Extrait de page
Intervention de Geneviève Fioraso

Réunion du 24 avril 2013 à 21h30
Débat sur l'immigration étudiante et professionnelle

Geneviève Fioraso :

Monsieur le président, mesdames, messieurs les sénateurs, voilà près d’un an, confirmant ainsi les engagements du Président de la République, le Gouvernement abrogeait la circulaire du 31 mai 2011, dite circulaire Guéant, texte de fermeture, de repli sur soi, marquant une rupture avec la longue tradition d’accueil et de rayonnement scientifique de notre pays. En interdisant aux meilleurs chercheurs et étudiants étrangers un accès au marché du travail, cette circulaire les dissuadait de fait de choisir la France et nous privait de l’apport culturel, scientifique, affectif et économique de ces échanges.

Nous avons pris, Manuel Valls et moi, un engagement devant les Français : la nouvelle politique d’attractivité universitaire et scientifique de la France ne s’arrêterait pas à ce geste aussi nécessaire que symbolique. Il fallait aller plus loin et redonner à notre pays toute sa place dans la compétition scientifique mondiale pour attirer les talents, en premier lieu les étudiants et les chercheurs.

Cette priorité du Gouvernement recouvre un enjeu stratégique. Nous assistons en effet, à l’échelle internationale, à un double mouvement : d’un côté, la diversification des pays d’origine des étudiants internationaux ; de l’autre, un renforcement de la compétition entre les pays d’accueil pour les attirer.

Données enregistrées
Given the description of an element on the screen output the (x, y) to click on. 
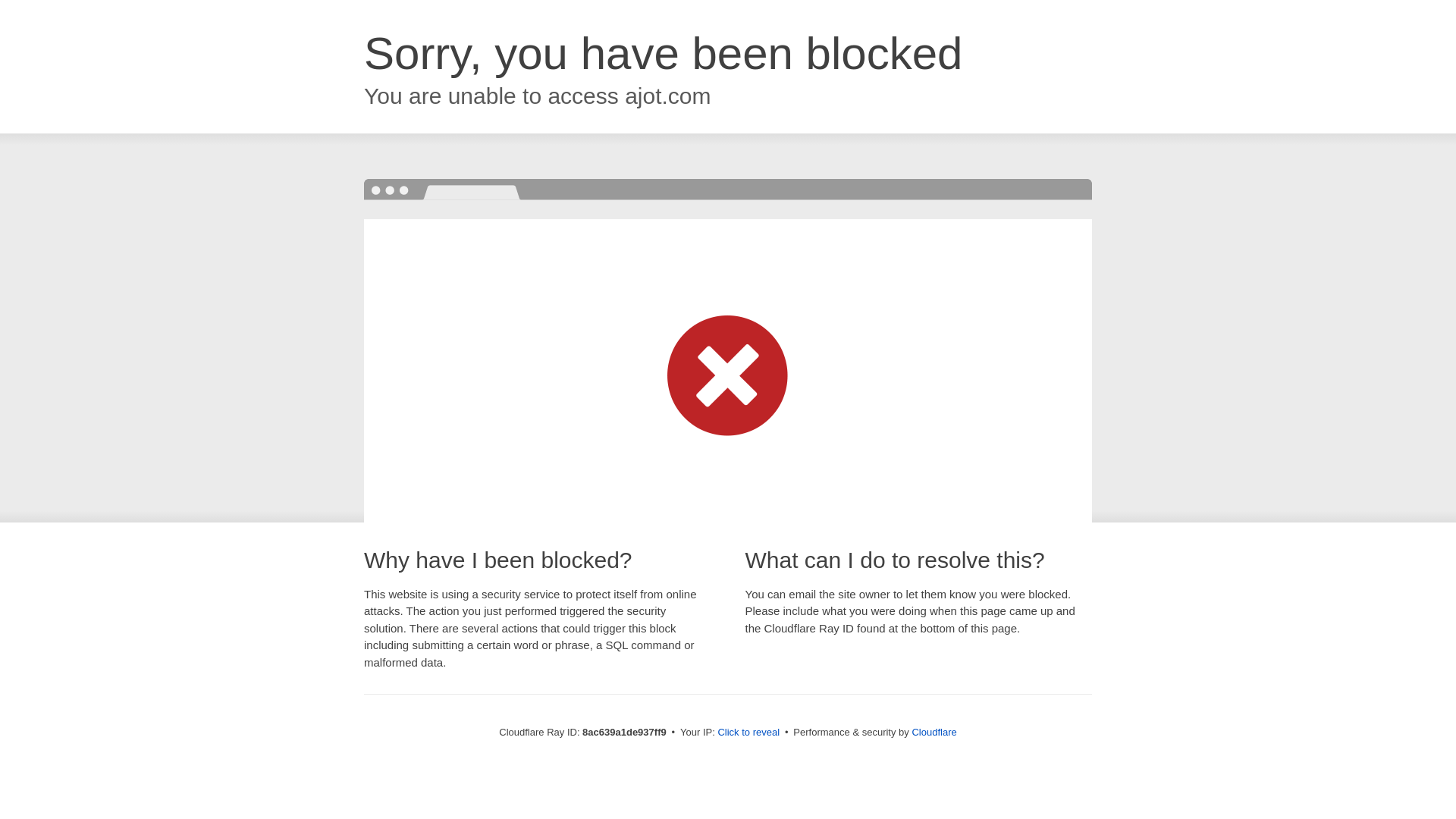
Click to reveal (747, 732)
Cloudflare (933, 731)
==
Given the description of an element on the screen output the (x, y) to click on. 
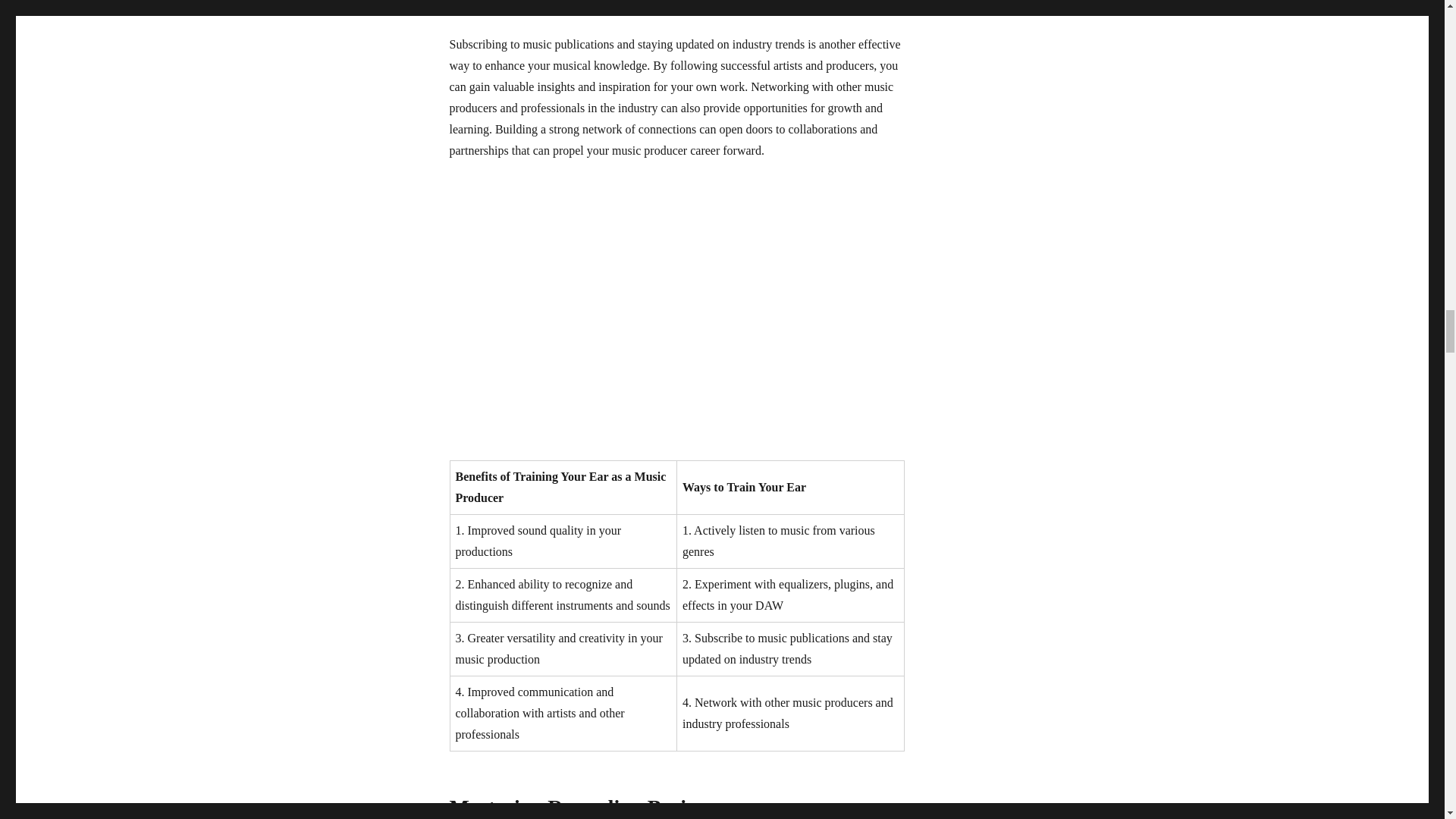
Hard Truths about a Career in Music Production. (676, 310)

Consigne A
Réécrivez le passage de l'extrait de page qui va de « Nous avons pris, Manuel » jusqu'à « et les chercheurs. », en mettant « profils » à la place de « talents ».
Consigne B
Répondez à ces questions d'après l'extrait de page :
(i) À quelle date la réunion a-t-elle eu lieu ?
(ii) Quel texte le Gouvernement a-t-il abrogé voilà près d'un an ?
(iii) Quel double mouvement observe-t-on à l'échelle internationale ?

Résultat de l'exercice A
Nous avons pris, Manuel Valls et moi, un engagement devant les Français : la nouvelle politique d’attractivité universitaire et scientifique de la France ne s’arrêterait pas à ce geste aussi nécessaire que symbolique. Il fallait aller plus loin et redonner à notre pays toute sa place dans la compétition scientifique mondiale pour attirer les profils, en premier lieu les étudiants et les chercheurs.

Résultat de l'exercice B
(i) Le 24 avril 2013.
(ii) La circulaire du 31 mai 2011, dite circulaire Guéant.
(iii) D'un côté, la diversification des pays d'origine des étudiants internationaux. De l'autre, un renforcement de la compétition entre les pays d'accueil pour les attirer.